Your AI can write a sonnet but cannot count the letters in 'strawberry'. That limitation reveals everything.

Ask a large language model to write a haiku about autumn leaves, and it will produce something serviceable, perhaps even lovely. Ask it how many times the letter 'r' appears in the word 'strawberry', and there is a reasonable chance it will confidently answer 'two' when the correct count is three. This is not a bug awaiting a patch. It is a window into what these systems actually are.

The disconnect bewilders people because it inverts our intuitions about intelligence. Counting letters feels trivially easy — a task any child can perform with patience. Composing poetry feels hard, the province of education and creativity. Yet language models excel at the supposedly difficult task while stumbling on the supposedly simple one. Understanding why requires abandoning the assumption that these systems process language the way humans do.

Tokens are not letters

Large language models do not see text as sequences of individual characters. They see tokens — chunks of text that might be whole words, word fragments, or punctuation marks. The word 'strawberry' might arrive as a single token or be split into 'straw' and 'berry', depending on the model's tokenizer. The model never actually examines the individual letters unless it has been specifically trained or prompted to decompose the token into its constituent characters.

This tokenization is not a design flaw but an engineering necessity. Processing text character-by-character would be computationally prohibitive at scale. Tokens allow models to handle meaningful linguistic units efficiently. The trade-off is that character-level operations become indirect, requiring the model to reason about something it does not directly perceive. It is like asking someone to count the threads in a fabric they can only see from across the room.

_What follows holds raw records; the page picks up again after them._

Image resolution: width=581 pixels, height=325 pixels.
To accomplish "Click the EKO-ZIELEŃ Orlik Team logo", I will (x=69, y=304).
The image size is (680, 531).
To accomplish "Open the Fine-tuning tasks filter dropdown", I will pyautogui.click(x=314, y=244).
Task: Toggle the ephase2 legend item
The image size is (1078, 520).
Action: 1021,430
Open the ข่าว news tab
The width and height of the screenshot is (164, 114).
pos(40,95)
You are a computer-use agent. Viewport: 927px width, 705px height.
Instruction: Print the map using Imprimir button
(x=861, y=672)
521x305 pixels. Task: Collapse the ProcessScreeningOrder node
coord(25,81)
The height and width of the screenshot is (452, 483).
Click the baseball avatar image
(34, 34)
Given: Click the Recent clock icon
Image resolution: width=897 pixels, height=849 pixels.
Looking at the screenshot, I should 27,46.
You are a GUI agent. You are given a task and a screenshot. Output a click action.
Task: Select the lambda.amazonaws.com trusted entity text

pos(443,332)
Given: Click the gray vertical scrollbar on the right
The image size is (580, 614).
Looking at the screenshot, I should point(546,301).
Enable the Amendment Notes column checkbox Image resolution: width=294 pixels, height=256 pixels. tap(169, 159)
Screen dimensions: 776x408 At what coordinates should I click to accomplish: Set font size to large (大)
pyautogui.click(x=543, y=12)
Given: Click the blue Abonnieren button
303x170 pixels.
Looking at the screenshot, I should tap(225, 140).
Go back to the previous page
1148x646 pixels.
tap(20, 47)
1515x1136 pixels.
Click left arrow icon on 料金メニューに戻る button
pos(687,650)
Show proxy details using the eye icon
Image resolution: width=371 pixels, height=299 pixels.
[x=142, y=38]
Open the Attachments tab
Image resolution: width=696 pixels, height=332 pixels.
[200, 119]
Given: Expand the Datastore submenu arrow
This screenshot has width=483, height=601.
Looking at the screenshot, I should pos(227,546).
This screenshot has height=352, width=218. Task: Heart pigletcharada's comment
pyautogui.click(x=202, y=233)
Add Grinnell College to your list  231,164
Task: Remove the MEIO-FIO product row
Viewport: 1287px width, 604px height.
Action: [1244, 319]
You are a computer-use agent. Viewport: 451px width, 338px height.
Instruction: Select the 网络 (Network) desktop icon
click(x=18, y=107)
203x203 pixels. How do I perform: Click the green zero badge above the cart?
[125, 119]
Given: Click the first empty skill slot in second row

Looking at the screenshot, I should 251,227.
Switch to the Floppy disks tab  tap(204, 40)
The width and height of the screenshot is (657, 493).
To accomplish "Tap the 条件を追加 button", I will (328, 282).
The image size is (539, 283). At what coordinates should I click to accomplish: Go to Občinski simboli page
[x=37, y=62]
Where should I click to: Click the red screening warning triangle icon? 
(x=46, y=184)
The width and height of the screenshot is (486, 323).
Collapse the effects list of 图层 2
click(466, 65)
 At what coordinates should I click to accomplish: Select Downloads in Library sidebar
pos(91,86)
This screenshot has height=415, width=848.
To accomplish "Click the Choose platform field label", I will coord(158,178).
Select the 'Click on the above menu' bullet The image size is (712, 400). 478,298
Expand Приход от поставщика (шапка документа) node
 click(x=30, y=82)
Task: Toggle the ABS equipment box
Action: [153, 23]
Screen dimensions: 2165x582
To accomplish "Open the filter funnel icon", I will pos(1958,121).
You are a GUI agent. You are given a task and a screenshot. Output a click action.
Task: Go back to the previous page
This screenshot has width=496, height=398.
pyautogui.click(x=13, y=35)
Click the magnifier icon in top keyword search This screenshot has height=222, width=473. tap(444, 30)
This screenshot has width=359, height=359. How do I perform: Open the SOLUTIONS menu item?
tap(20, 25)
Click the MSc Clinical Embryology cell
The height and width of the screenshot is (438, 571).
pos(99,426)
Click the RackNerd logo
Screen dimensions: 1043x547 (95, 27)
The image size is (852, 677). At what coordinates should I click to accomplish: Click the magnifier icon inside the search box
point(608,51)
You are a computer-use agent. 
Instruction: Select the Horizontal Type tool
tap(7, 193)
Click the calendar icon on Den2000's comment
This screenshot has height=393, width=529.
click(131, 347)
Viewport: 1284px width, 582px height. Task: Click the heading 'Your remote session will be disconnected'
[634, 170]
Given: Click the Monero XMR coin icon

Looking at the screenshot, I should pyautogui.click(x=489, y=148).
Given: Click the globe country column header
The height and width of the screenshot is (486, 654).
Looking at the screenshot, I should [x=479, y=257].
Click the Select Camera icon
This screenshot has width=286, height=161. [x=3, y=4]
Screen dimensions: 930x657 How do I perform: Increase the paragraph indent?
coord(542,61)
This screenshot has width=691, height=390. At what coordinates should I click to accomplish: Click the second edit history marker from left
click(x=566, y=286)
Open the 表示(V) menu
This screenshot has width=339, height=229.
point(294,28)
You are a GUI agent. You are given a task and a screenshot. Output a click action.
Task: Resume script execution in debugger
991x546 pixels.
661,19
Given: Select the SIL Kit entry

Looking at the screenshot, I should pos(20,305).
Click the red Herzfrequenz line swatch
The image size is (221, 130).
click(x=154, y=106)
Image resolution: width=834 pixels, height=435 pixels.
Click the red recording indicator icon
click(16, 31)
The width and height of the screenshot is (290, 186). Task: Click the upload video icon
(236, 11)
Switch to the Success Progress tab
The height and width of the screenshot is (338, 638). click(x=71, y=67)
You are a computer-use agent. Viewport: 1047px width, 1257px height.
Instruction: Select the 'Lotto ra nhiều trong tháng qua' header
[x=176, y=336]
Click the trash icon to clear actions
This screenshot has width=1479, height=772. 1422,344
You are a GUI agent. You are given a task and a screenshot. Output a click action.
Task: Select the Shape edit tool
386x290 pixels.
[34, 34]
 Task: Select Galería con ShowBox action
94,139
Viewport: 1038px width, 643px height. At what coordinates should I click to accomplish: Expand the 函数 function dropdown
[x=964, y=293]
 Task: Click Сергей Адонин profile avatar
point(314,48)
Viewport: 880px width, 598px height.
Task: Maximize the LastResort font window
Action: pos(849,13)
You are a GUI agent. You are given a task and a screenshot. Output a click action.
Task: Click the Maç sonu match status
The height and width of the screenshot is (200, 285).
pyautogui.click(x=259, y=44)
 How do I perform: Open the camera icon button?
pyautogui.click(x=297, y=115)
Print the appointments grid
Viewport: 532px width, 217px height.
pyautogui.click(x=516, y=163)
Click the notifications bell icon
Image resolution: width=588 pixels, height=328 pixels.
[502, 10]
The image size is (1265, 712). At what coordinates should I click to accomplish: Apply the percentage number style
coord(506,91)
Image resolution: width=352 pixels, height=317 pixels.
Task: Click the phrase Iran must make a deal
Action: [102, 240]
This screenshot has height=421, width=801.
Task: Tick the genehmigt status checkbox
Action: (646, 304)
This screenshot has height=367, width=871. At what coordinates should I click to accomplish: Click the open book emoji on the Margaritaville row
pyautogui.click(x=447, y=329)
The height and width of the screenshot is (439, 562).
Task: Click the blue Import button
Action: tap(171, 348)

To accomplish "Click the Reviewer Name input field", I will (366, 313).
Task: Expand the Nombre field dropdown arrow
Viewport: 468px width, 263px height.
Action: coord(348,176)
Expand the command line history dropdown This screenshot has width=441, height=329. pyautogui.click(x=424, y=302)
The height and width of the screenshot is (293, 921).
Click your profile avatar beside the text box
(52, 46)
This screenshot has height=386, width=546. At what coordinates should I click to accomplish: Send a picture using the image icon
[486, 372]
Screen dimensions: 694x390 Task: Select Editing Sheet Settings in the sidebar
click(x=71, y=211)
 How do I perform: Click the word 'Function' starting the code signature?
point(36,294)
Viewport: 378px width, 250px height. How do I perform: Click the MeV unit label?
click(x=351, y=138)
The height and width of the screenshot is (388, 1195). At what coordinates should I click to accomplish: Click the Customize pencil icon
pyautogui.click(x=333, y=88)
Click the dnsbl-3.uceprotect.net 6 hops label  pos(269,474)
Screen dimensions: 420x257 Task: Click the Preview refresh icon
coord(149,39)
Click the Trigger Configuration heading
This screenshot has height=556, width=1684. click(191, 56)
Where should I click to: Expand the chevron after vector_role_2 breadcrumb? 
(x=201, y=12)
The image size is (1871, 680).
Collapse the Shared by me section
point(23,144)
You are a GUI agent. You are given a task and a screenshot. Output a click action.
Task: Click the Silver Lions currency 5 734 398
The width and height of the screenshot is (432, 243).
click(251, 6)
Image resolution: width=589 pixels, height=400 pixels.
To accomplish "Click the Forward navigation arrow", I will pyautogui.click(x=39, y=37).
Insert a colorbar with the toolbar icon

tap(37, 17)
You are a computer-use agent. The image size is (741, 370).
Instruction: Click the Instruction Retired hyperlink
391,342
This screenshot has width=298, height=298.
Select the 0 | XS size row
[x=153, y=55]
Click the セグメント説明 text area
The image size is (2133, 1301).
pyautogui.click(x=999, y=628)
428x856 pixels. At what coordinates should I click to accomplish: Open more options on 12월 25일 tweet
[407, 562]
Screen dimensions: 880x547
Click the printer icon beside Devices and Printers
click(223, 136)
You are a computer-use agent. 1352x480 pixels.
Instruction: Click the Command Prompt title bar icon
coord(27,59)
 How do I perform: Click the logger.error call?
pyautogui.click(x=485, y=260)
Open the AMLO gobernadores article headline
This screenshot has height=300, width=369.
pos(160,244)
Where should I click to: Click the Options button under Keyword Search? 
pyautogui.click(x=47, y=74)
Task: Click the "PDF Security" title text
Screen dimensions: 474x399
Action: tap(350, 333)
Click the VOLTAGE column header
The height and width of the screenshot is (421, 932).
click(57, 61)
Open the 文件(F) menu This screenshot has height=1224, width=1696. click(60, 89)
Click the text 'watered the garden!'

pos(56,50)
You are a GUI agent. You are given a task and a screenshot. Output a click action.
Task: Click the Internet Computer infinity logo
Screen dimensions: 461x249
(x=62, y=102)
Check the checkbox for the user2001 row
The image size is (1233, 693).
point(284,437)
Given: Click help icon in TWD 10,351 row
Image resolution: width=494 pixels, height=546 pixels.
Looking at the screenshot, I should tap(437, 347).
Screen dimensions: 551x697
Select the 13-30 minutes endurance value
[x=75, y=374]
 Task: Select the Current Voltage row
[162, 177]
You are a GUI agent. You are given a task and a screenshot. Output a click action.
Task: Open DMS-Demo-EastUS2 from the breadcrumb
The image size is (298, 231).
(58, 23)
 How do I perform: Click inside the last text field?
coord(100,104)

Statistical intuition versus symbolic manipulation

The deeper issue is that language models are fundamentally prediction engines, not symbolic processors. They have learned, through exposure to vast quantities of text, the statistical patterns of human language — which words tend to follow other words, which phrases sound natural, which arguments typically accompany which conclusions. When they write poetry, they are drawing on these learned patterns to generate text that resembles the poetry in their training data.

Counting, by contrast, is a symbolic operation requiring exact manipulation of discrete elements. It demands the kind of step-by-step logical procedure that traditional computer programs execute trivially but that neural networks must approximate through learned patterns. The model might have encountered many instances of people discussing letter counts in text, but it has not internalized a reliable algorithm for performing the count itself.

What fluency actually means

This distinction matters because it clarifies what fluency in a language model actually represents. When a model produces grammatically correct, contextually appropriate text, it is not demonstrating understanding in the human sense. It is demonstrating that it has learned the surface patterns of language well enough to generate plausible continuations. The appearance of comprehension emerges from sophisticated pattern matching, not from the kind of grounded reasoning humans perform.

This does not make language models useless — far from it. Pattern matching at this scale produces genuinely valuable capabilities. But it does mean that the boundaries of those capabilities follow a logic that differs from human intelligence. Tasks requiring precise symbolic manipulation, reliable factual recall, or genuine causal reasoning remain areas of persistent weakness, regardless of how impressively the model handles open-ended generation.

Our take

The letter-counting failure is not an embarrassing glitch but an honest signal. It reminds us that we are dealing with a fundamentally new kind of tool — one whose strengths and weaknesses do not map onto human cognition in predictable ways. The sooner we internalise that these systems are brilliant pattern-completion engines rather than nascent general intelligences, the better we will deploy them: for drafting and brainstorming where their fluency shines, not for tasks demanding the kind of precise, verifiable reasoning that remains, for now, distinctly human territory.